EXERCISE DETAILS ▸ Show every line of the data below that includes the word "first".

==== MATERIAL FOR THIS EXERCISE

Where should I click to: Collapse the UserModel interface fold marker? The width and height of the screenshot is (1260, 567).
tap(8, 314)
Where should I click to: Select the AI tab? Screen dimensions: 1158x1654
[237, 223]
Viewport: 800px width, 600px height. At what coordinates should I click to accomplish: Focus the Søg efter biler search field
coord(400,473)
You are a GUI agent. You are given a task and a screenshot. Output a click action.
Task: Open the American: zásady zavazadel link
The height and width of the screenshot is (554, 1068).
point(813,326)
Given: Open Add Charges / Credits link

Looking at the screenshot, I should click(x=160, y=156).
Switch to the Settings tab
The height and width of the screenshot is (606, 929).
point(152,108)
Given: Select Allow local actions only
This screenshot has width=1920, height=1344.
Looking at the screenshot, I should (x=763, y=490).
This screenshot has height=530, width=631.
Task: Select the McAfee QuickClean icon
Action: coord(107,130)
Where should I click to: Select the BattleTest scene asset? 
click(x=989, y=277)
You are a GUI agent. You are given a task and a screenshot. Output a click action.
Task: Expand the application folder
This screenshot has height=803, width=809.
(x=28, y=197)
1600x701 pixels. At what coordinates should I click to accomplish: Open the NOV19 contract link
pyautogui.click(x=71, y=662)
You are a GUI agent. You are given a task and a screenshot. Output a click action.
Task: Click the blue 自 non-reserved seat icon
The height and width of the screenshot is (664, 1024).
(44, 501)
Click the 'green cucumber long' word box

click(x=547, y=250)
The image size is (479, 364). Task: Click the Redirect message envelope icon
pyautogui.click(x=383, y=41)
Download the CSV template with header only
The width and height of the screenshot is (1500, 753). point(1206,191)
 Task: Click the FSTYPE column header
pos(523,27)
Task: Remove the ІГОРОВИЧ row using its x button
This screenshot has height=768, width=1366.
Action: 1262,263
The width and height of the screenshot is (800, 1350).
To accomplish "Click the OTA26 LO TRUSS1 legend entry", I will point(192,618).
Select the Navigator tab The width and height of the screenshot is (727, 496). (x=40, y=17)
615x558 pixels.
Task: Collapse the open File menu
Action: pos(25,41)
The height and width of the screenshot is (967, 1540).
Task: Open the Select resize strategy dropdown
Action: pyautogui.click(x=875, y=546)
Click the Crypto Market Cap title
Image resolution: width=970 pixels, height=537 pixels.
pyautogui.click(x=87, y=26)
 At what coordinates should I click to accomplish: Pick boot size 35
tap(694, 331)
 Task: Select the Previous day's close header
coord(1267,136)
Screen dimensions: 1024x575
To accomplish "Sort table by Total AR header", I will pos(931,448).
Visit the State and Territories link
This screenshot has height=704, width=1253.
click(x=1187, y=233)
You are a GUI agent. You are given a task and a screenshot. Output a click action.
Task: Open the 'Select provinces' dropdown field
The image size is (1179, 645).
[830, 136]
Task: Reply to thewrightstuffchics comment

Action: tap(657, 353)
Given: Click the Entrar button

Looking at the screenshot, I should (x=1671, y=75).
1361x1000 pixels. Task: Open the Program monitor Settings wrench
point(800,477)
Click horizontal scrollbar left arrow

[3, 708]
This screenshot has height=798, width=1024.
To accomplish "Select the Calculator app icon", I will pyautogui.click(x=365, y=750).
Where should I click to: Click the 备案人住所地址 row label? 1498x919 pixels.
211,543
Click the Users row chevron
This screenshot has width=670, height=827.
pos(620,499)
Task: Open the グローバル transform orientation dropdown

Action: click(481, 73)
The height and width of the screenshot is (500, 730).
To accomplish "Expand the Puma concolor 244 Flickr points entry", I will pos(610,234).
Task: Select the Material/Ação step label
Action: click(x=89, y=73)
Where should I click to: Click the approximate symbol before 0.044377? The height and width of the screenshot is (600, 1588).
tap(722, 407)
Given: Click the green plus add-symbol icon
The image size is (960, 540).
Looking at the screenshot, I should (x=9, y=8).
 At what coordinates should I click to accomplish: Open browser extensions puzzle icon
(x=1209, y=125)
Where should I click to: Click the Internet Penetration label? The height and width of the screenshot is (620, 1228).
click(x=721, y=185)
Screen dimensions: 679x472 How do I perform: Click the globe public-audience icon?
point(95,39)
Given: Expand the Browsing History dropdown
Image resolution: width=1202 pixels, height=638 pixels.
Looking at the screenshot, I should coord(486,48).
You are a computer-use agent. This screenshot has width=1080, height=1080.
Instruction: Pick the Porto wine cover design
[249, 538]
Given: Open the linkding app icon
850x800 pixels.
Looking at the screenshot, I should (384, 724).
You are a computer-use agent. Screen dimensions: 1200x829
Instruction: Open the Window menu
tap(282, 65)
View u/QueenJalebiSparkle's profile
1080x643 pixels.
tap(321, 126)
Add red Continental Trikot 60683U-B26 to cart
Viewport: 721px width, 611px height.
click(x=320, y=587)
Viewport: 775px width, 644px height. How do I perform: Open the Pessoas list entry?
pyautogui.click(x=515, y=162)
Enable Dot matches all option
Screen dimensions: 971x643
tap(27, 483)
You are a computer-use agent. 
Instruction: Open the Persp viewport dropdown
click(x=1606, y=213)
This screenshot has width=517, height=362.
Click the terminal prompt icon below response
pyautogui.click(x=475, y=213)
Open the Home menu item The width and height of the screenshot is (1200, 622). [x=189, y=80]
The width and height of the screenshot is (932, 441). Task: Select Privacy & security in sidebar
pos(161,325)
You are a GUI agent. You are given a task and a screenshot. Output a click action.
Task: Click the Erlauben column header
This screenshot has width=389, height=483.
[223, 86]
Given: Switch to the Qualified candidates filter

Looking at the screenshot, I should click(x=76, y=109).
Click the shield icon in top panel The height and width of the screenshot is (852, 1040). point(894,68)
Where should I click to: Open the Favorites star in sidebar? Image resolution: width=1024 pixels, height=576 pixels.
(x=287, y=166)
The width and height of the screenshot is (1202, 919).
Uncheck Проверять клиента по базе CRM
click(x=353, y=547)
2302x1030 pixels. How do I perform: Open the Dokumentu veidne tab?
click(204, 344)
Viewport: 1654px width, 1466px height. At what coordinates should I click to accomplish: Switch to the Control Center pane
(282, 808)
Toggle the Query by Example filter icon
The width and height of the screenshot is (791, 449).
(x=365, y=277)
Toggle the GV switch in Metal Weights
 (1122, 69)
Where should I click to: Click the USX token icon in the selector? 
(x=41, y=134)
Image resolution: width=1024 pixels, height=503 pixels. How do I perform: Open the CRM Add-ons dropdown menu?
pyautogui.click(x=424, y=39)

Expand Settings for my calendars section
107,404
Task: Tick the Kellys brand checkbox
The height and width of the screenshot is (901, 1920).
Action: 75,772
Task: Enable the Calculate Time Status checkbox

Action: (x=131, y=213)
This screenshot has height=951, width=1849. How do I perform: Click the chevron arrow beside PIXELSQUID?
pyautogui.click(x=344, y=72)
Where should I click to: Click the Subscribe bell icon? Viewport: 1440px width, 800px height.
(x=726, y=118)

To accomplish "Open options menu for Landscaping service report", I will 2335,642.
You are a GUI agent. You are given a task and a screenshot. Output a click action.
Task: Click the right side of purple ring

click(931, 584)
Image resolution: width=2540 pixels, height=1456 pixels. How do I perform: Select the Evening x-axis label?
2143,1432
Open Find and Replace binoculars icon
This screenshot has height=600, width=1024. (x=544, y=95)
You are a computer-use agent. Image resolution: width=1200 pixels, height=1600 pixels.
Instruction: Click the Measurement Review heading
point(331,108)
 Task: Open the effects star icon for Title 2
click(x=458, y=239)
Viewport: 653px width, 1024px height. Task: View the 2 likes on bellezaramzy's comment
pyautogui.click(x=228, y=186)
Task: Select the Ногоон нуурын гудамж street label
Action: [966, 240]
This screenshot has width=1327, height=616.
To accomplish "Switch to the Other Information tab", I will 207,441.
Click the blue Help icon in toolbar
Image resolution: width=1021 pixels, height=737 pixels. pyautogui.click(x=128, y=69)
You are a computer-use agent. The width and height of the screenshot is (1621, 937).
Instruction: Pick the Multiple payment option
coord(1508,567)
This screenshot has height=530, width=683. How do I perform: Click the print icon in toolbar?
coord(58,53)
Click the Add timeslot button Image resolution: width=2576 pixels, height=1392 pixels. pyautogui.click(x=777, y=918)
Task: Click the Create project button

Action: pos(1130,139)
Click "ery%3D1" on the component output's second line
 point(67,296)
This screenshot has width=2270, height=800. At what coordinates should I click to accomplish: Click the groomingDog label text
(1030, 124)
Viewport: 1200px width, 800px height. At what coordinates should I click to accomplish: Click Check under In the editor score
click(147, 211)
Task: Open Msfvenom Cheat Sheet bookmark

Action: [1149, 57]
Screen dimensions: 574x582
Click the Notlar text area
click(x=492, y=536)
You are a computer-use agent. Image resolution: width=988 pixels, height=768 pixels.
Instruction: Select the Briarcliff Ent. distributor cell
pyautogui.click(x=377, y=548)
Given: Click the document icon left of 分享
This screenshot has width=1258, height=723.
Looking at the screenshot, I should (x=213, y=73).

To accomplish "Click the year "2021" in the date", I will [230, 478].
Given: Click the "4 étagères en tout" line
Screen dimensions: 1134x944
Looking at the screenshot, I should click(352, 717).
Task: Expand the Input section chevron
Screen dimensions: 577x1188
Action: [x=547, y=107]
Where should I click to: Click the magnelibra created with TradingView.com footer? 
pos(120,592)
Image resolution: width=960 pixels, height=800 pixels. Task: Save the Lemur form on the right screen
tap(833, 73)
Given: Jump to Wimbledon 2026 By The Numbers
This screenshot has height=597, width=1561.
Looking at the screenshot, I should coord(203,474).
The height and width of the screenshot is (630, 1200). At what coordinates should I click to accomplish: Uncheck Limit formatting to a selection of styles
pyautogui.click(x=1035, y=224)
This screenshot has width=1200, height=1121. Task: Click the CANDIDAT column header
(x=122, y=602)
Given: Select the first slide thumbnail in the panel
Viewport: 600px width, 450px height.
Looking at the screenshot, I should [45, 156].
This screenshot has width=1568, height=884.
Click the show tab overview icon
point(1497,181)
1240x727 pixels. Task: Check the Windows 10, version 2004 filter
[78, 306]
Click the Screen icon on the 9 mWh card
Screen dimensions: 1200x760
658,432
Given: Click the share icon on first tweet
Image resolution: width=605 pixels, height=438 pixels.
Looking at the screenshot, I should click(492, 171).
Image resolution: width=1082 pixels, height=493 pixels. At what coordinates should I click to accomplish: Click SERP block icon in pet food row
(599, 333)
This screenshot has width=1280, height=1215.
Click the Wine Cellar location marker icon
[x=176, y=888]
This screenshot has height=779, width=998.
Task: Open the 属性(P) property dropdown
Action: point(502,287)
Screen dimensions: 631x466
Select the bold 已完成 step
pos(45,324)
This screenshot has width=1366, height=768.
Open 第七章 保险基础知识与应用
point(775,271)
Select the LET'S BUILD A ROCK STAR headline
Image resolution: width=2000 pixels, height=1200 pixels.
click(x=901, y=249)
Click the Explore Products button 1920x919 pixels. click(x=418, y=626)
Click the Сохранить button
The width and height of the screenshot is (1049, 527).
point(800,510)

========

REPLY ▸
Given: Select the first slide thumbnail in the panel
Given: Click the share icon on first tweet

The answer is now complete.